Pointing records for screenshots and pages:

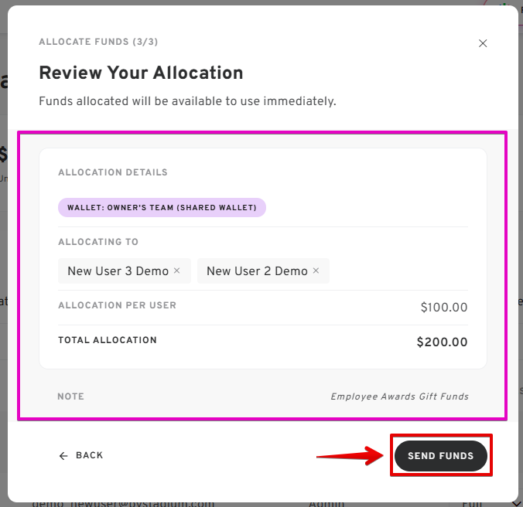Click the funds available immediately subtitle text
The image size is (523, 507).
point(187,101)
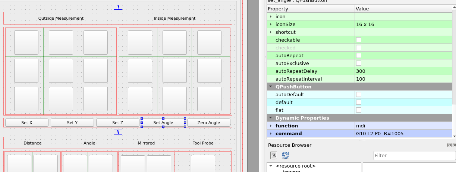Click the Reload resources icon
Image resolution: width=456 pixels, height=172 pixels.
pyautogui.click(x=285, y=156)
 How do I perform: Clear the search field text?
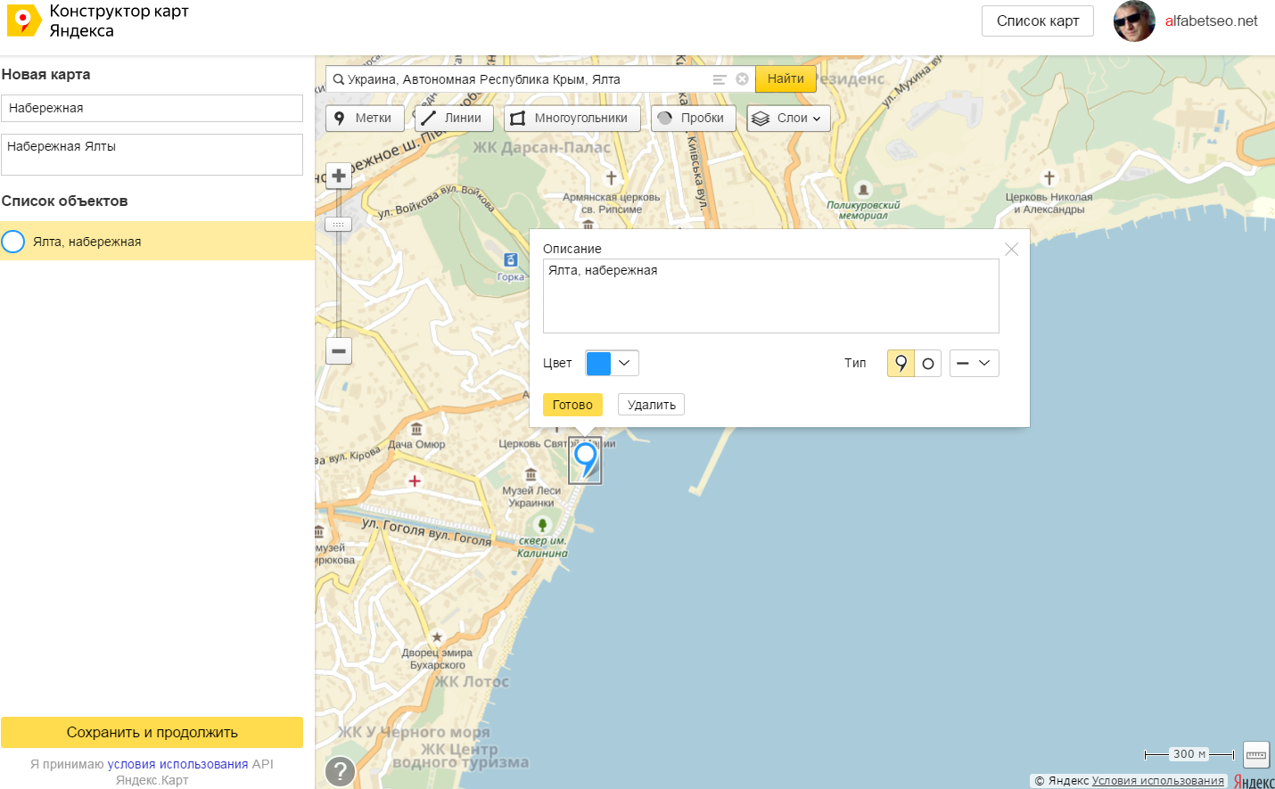point(742,79)
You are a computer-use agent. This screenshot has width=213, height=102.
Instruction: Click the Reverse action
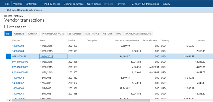(121, 4)
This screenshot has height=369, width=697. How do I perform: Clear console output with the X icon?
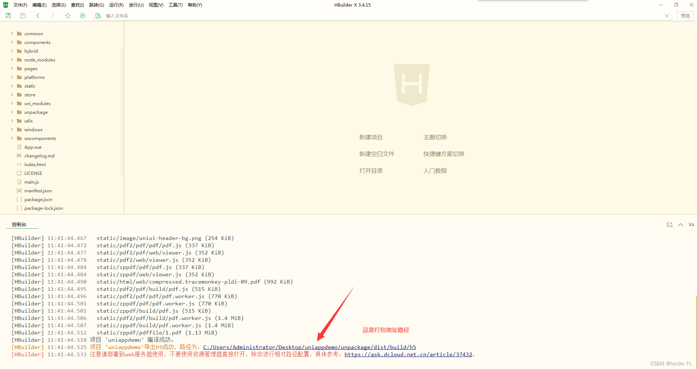[x=692, y=225]
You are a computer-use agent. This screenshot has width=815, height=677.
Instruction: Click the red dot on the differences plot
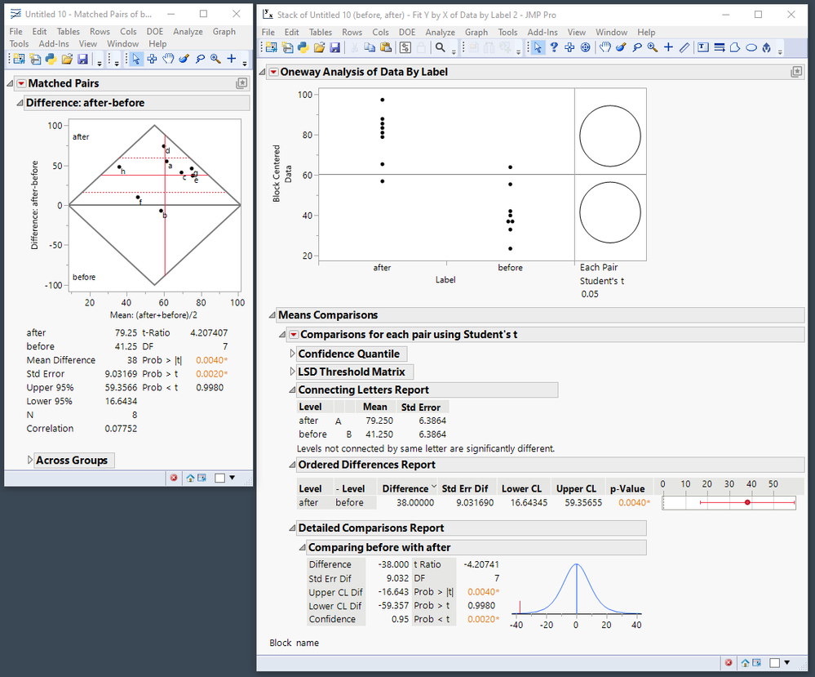point(747,502)
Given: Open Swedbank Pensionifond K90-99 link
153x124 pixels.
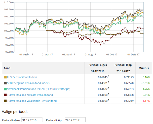Looking at the screenshot, I should click(x=39, y=89).
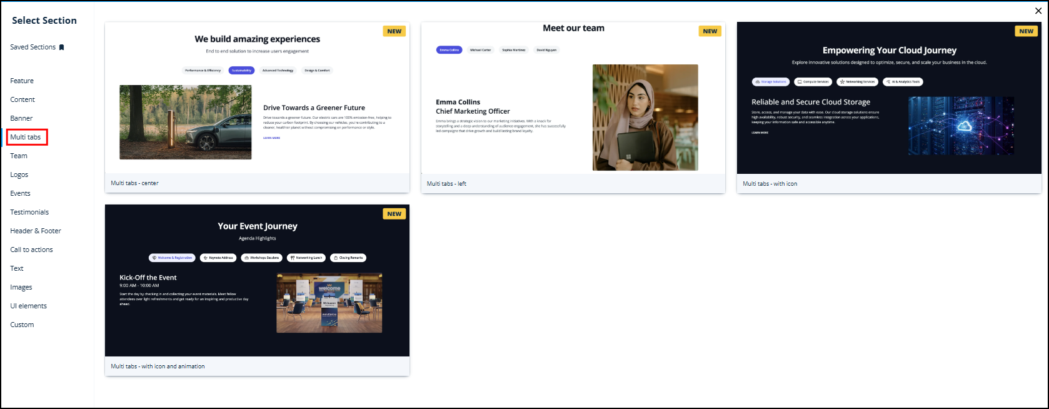Open Header & Footer sections
1049x409 pixels.
[x=36, y=231]
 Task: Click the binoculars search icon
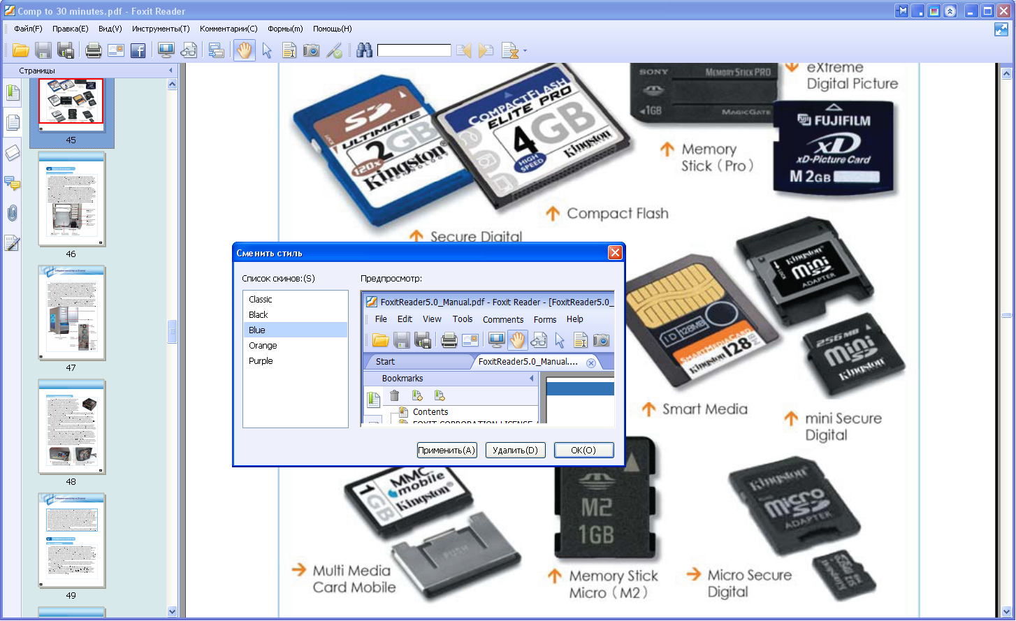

### Task directions
Extract every line of the records above verbatim, from the first record through the last, omitting the pictures.

### Worked answer
Click the funds available immediately subtitle text
The image size is (523, 507).
point(187,101)
Click the Reload resources icon
Image resolution: width=456 pixels, height=172 pixels.
pyautogui.click(x=285, y=156)
 How do I perform: Clear the search field text?
point(742,79)
You are a computer-use agent. This screenshot has width=213, height=102.
Instruction: Click the Reverse action
(121, 4)
This screenshot has height=369, width=697. How do I perform: Clear console output with the X icon?
[x=692, y=225]
You are a computer-use agent. This screenshot has width=815, height=677.
Instruction: Click the red dot on the differences plot
point(747,502)
Given: Open Swedbank Pensionifond K90-99 link
153x124 pixels.
Looking at the screenshot, I should click(x=39, y=89).
Open Header & Footer sections
1049x409 pixels.
[x=36, y=231]
 Task: Click the binoculars search icon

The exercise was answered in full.